-- What is being asked --
Produce the records below again, word for word, but stop after the line that contains "[Resilient Demand in".

[Data extracted from a collection]
################

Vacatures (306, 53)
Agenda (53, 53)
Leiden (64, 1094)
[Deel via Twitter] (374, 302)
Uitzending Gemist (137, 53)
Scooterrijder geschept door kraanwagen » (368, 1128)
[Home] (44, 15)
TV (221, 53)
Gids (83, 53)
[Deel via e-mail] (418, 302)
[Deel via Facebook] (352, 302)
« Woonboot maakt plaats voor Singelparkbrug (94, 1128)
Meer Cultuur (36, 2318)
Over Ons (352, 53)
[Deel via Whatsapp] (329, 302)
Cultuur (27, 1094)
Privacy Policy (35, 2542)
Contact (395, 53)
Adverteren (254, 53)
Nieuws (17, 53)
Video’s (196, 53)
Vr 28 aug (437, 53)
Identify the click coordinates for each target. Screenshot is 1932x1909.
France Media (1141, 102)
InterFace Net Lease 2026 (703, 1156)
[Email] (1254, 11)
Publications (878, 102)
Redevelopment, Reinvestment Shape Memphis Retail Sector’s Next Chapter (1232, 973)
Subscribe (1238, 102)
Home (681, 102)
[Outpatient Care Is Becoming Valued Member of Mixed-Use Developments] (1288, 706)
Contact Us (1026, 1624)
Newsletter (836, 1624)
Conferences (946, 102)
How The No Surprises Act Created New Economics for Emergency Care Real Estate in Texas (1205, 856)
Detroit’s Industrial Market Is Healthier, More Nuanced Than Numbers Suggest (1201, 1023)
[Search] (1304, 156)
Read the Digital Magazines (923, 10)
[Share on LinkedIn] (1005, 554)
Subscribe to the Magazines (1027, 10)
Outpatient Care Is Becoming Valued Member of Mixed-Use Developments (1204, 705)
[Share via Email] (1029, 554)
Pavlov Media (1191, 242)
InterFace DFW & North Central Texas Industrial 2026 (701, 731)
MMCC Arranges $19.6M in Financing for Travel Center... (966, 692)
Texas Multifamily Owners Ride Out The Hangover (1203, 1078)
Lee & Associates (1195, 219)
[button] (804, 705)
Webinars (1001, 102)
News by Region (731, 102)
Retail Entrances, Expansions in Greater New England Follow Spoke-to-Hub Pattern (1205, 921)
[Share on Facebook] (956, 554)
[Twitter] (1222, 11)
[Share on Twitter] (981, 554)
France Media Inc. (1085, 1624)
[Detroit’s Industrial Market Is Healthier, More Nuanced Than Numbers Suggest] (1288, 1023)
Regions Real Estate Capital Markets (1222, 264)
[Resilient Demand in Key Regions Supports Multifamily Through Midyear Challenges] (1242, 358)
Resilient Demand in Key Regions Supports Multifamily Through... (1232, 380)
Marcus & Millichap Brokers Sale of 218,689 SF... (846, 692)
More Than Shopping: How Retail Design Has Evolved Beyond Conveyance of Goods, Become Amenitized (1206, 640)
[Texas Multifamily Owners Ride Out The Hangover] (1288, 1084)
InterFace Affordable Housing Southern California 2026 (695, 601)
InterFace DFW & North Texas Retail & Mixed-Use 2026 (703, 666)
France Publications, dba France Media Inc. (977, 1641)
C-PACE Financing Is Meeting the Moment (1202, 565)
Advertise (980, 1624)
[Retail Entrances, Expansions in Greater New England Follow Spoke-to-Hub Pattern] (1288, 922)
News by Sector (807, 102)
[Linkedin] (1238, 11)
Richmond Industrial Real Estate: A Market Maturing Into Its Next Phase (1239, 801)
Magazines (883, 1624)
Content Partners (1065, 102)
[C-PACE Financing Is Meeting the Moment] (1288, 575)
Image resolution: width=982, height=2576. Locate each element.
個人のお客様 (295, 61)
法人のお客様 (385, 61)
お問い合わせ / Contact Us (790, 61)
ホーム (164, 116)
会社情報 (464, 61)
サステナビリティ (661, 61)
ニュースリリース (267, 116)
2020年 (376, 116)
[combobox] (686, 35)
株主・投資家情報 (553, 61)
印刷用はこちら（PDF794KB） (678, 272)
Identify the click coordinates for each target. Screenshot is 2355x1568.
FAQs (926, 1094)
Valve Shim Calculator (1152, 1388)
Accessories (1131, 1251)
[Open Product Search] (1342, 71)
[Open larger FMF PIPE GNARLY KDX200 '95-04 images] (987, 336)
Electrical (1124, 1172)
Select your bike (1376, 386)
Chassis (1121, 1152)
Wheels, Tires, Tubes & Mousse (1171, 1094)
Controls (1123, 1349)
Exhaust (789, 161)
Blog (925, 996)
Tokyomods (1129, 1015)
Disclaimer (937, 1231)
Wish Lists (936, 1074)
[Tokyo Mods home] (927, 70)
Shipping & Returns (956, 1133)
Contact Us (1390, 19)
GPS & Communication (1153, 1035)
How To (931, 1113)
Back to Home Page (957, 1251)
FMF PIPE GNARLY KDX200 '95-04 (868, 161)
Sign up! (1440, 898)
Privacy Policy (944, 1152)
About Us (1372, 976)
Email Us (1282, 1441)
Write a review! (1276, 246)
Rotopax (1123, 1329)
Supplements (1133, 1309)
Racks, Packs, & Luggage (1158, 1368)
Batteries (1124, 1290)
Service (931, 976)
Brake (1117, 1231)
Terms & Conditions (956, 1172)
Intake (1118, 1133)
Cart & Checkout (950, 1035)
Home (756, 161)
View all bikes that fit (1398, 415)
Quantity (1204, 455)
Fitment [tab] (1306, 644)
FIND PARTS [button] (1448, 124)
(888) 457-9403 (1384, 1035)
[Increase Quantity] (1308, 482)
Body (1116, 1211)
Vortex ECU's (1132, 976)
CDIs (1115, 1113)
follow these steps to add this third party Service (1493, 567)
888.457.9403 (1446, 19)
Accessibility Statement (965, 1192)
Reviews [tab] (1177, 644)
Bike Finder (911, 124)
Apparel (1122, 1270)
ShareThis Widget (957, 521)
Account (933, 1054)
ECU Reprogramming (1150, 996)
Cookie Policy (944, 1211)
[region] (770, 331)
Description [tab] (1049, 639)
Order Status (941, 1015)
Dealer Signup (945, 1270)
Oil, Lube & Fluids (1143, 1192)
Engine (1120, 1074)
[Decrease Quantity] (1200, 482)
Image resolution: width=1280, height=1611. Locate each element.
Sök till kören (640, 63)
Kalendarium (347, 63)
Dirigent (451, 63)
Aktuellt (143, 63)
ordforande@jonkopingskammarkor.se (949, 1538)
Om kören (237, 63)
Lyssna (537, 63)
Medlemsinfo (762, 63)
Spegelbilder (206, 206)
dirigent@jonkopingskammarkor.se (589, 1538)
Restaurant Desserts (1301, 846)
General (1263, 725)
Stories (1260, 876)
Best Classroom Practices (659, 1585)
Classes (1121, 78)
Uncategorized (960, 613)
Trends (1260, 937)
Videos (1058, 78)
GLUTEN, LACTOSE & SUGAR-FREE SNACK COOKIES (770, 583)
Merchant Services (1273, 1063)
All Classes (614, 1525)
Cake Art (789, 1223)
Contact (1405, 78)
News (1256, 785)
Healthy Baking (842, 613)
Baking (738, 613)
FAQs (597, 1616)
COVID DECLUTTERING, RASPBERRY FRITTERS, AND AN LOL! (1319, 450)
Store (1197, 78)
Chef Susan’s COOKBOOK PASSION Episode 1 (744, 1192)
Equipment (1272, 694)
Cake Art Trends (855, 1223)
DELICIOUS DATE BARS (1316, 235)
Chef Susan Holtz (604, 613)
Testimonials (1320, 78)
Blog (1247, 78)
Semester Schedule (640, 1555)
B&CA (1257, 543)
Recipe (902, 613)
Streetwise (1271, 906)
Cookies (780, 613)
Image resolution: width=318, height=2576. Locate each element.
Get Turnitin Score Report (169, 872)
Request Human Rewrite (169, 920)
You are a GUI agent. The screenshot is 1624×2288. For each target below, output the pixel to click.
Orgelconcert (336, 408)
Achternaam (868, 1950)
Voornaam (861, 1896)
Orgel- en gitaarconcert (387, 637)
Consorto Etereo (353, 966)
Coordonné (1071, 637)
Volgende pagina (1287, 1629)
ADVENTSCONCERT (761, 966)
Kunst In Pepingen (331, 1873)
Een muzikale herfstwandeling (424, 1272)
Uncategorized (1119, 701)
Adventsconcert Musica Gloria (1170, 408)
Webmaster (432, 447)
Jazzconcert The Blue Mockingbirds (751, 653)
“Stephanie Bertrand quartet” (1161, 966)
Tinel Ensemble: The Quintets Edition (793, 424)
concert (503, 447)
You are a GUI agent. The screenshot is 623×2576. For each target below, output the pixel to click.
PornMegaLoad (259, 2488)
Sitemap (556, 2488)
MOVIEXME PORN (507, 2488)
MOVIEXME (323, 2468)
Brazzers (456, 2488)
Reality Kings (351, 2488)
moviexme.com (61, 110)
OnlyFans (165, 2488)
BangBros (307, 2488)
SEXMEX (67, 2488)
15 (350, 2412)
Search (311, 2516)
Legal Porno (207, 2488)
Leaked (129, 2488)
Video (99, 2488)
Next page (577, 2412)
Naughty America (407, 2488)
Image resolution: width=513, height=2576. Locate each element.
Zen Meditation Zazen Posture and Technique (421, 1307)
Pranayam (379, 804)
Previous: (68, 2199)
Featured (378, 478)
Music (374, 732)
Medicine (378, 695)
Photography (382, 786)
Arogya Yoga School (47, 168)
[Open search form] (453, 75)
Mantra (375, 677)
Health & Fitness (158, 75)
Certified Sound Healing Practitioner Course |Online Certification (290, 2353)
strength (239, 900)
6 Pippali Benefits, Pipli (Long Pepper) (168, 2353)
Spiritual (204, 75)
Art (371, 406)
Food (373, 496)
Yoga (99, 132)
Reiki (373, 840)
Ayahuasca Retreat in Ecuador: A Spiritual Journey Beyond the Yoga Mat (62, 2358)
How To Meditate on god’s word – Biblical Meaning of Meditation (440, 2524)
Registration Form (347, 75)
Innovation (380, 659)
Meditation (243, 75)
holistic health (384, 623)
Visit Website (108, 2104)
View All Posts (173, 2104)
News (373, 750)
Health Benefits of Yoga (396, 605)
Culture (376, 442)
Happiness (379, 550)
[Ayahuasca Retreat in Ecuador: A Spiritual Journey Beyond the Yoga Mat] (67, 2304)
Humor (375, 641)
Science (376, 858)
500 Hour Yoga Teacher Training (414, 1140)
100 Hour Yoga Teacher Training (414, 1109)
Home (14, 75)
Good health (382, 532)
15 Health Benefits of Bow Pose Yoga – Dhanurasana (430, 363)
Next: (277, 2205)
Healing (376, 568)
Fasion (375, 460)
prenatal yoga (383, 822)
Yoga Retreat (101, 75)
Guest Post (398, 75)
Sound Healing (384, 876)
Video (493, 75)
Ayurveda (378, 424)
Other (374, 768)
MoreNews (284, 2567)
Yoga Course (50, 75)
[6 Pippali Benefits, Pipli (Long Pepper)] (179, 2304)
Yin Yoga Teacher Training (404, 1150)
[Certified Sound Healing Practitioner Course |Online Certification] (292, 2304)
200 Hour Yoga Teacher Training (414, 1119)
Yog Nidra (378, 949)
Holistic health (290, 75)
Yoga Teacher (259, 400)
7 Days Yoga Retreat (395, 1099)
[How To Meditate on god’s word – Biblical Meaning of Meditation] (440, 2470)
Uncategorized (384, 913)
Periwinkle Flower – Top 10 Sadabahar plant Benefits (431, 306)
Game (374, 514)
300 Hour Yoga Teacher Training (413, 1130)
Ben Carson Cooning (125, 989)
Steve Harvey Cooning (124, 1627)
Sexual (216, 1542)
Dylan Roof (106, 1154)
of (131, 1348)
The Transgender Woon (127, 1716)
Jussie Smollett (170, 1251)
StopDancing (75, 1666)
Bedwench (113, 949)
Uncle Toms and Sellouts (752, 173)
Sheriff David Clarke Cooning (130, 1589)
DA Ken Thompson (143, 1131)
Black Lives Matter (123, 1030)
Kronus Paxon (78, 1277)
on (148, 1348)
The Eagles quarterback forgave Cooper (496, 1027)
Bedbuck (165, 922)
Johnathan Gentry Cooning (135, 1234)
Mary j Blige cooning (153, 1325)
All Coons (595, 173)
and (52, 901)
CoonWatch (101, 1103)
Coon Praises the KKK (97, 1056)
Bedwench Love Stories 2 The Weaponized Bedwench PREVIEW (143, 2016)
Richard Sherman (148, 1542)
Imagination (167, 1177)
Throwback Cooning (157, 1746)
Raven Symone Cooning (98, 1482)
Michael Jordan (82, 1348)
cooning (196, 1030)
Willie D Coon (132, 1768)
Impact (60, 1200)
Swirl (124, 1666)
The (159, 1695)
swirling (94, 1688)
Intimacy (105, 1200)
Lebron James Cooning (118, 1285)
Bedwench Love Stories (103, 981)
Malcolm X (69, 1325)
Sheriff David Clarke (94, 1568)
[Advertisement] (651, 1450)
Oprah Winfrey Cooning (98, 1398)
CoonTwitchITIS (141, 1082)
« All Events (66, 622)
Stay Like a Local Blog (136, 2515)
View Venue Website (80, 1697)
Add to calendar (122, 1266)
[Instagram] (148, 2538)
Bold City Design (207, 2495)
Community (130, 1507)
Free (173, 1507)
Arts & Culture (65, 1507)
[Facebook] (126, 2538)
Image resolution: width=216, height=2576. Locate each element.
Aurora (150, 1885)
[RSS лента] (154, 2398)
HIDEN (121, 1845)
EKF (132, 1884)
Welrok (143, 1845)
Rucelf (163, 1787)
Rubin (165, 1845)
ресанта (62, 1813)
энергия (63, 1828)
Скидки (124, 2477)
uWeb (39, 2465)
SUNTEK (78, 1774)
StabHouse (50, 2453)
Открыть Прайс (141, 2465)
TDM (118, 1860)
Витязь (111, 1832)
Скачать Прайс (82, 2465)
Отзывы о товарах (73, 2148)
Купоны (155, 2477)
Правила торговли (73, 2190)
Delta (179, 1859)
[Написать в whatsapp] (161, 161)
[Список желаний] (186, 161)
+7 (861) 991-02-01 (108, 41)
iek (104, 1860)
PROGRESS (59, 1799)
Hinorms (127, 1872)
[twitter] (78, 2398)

################

-- Finished task --
Vacatures (306, 53)
Agenda (53, 53)
Leiden (64, 1094)
[Deel via Twitter] (374, 302)
Uitzending Gemist (137, 53)
Scooterrijder geschept door kraanwagen » (368, 1128)
[Home] (44, 15)
TV (221, 53)
Gids (83, 53)
[Deel via e-mail] (418, 302)
[Deel via Facebook] (352, 302)
« Woonboot maakt plaats voor Singelparkbrug (94, 1128)
Meer Cultuur (36, 2318)
Over Ons (352, 53)
[Deel via Whatsapp] (329, 302)
Cultuur (27, 1094)
Privacy Policy (35, 2542)
Contact (395, 53)
Adverteren (254, 53)
Nieuws (17, 53)
Video’s (196, 53)
Vr 28 aug (437, 53)
Identify the click coordinates for each target. Screenshot is 1932x1909.
France Media (1141, 102)
InterFace Net Lease 2026 (703, 1156)
[Email] (1254, 11)
Publications (878, 102)
Redevelopment, Reinvestment Shape Memphis Retail Sector’s Next Chapter (1232, 973)
Subscribe (1238, 102)
Home (681, 102)
[Outpatient Care Is Becoming Valued Member of Mixed-Use Developments] (1288, 706)
Contact Us (1026, 1624)
Newsletter (836, 1624)
Conferences (946, 102)
How The No Surprises Act Created New Economics for Emergency Care Real Estate in Texas (1205, 856)
Detroit’s Industrial Market Is Healthier, More Nuanced Than Numbers Suggest (1201, 1023)
[Search] (1304, 156)
Read the Digital Magazines (923, 10)
[Share on LinkedIn] (1005, 554)
Subscribe to the Magazines (1027, 10)
Outpatient Care Is Becoming Valued Member of Mixed-Use Developments (1204, 705)
[Share via Email] (1029, 554)
Pavlov Media (1191, 242)
InterFace DFW & North Central Texas Industrial 2026 (701, 731)
MMCC Arranges $19.6M in Financing for Travel Center... (966, 692)
Texas Multifamily Owners Ride Out The Hangover (1203, 1078)
Lee & Associates (1195, 219)
[button] (804, 705)
Webinars (1001, 102)
News by Region (731, 102)
Retail Entrances, Expansions in Greater New England Follow Spoke-to-Hub Pattern (1205, 921)
[Share on Facebook] (956, 554)
[Twitter] (1222, 11)
[Share on Twitter] (981, 554)
France Media Inc. (1085, 1624)
[Detroit’s Industrial Market Is Healthier, More Nuanced Than Numbers Suggest] (1288, 1023)
Regions Real Estate Capital Markets (1222, 264)
[Resilient Demand in Key Regions Supports Multifamily Through Midyear Challenges] (1242, 358)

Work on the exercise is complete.